About a week into the trip, some of the crew huddled up and asked a boyish Honeywell computer engineer whom few people knew very well if he’d be willing to participate in a prank. They shaved his beard, cut his hair, put him in a suit and tie, and handed him a suitcase, with instructions to report to the mess hall at lunch and seek out Poirier as if he had just arrived. The young man put on his most naive face and approached Poirier, asking if he was the purser. Poirier stared at the unfamiliar face, appearing suddenly after days at sea, and said yes.
“I’m here for my berthing assignment,” the man said. “I just came aboard!”
And if anyone in the room had been able to hold his laughter, Poirier might actually have bought it for a few minutes.
• • •
The crew manifest had been set for weeks by the time the Explorer sailed, but there were a few last-minute additions. One of the most notable was John Parsons. John Graham’s son-in-law was never supposed to go to sea, but he had proven to be such an adept engineer, useful to most any job that required extra hands, that Curtis Crooke recommended to Sherm Wetmore that he go out as a floater on the Global Marine engineering staff.

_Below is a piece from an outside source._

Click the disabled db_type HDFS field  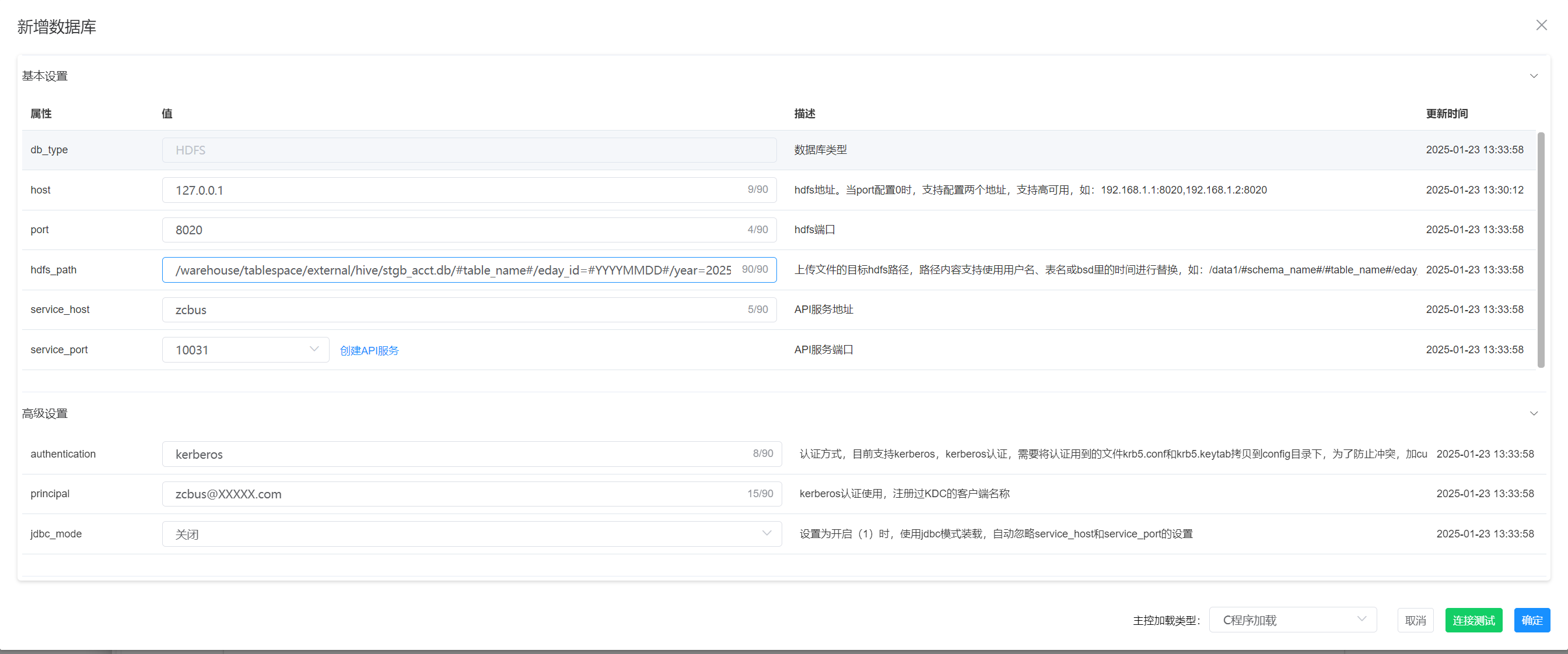pos(468,150)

Parsons could keep an eye on the air lines and hydraulic pumps, as well as numerous other pieces of systems that were too small to have been of concern unless the ship was at sea, and the Explorer needed someone there to fix them. And Parsons knew every valve on the ship.

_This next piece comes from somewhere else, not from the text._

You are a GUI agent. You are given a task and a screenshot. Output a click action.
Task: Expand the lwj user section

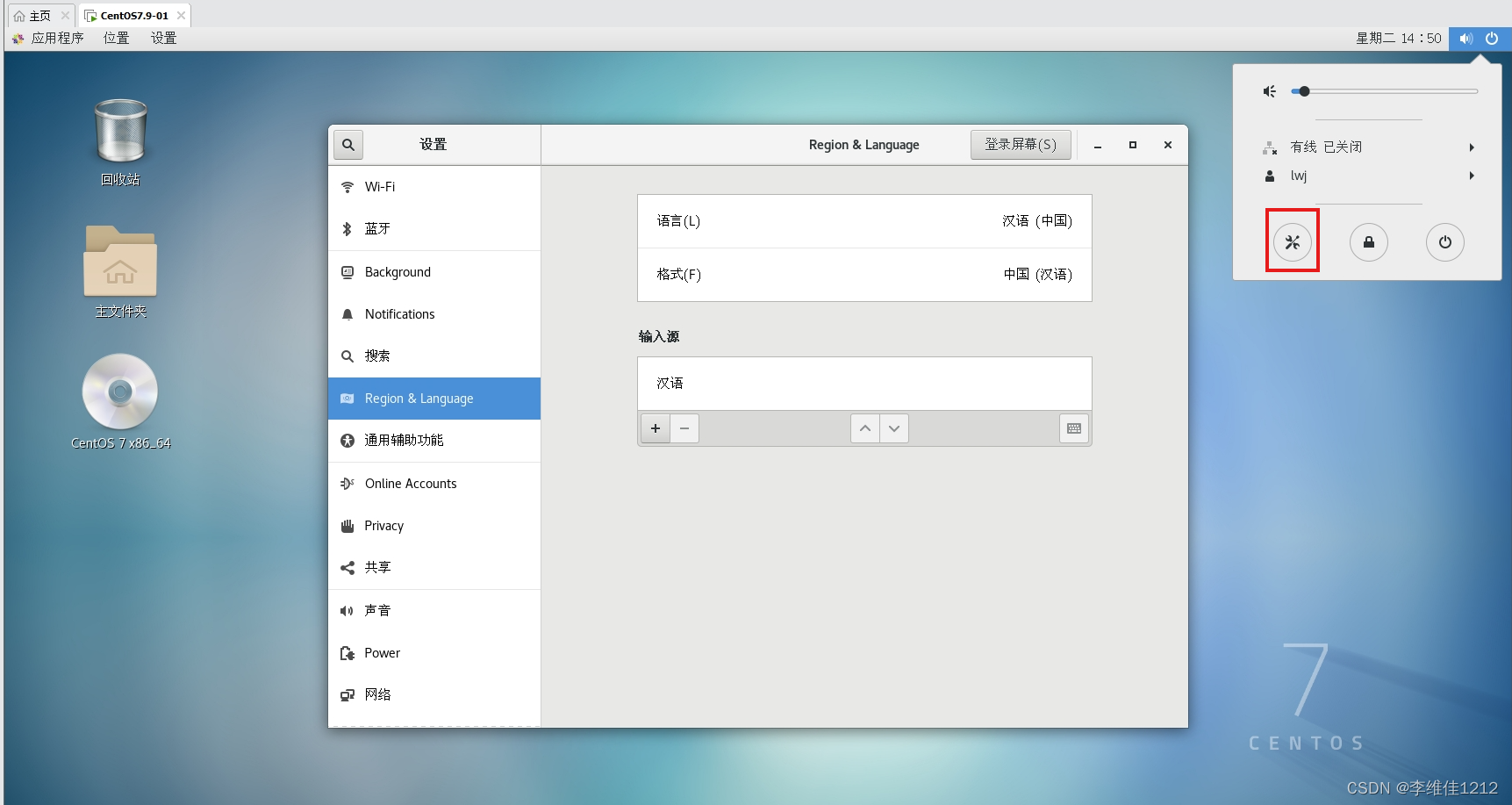[x=1472, y=176]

Personally, he was conflicted about the mission. The prospect of contributing to an operation unlike anything that had ever been attempted w
as obviously exciting, but he’d be leaving behind a pregnant wife and a terminally ill mentor and boss who was also his father-in-law.
Shortly before the mission was to set out, Graham asked if he could come over to Parsons’ house to have dinner with the family. His doctor, Graham said, had told him that there was nothing more they could do for him. The cancer had reached his brain and he was unlikely to live more than a few months. If he was lucky, he’d be alive to see the Explorer complete the mission, but he also might die while it was at sea, and he’d accepted this.
John Parsons and Jenny, however, weren’t really ready for that news. They knew Graham was losing his fight with cancer, but they’d stayed hopeful and thought that maybe his intense pride in the Explorer could carry him a little longer—at least until the mission’s end.
Instead, Parsons left Long Beach knowing that, in all likelihood, he would never see John Graham again, and he wouldn’t be there to comfort Jenny if her father died during the mission. This bothered Jenny, with good reason, and she let that be known. But what bothered her more was the possibility, however remote, that this ridiculous ocean-mining trip could drag on long enough that her husband would also miss the birth of his second child. And in that case, she told John, he could just not come home at all, since she’d have made it fine on her own.
Others on the ship felt Graham’s absence, too. The man had deeply influenced everyone who worked with him, and his absence caused a small but inescapable dark cloud to hover over the Explorer as it sailed out to make history, or at least try. “He was a great man to us,” the electrical engineer John Owen explained. “We all appreciated what John led us through. To know that he was vulnerable, as we all are, was just another part of what we had to deal with.”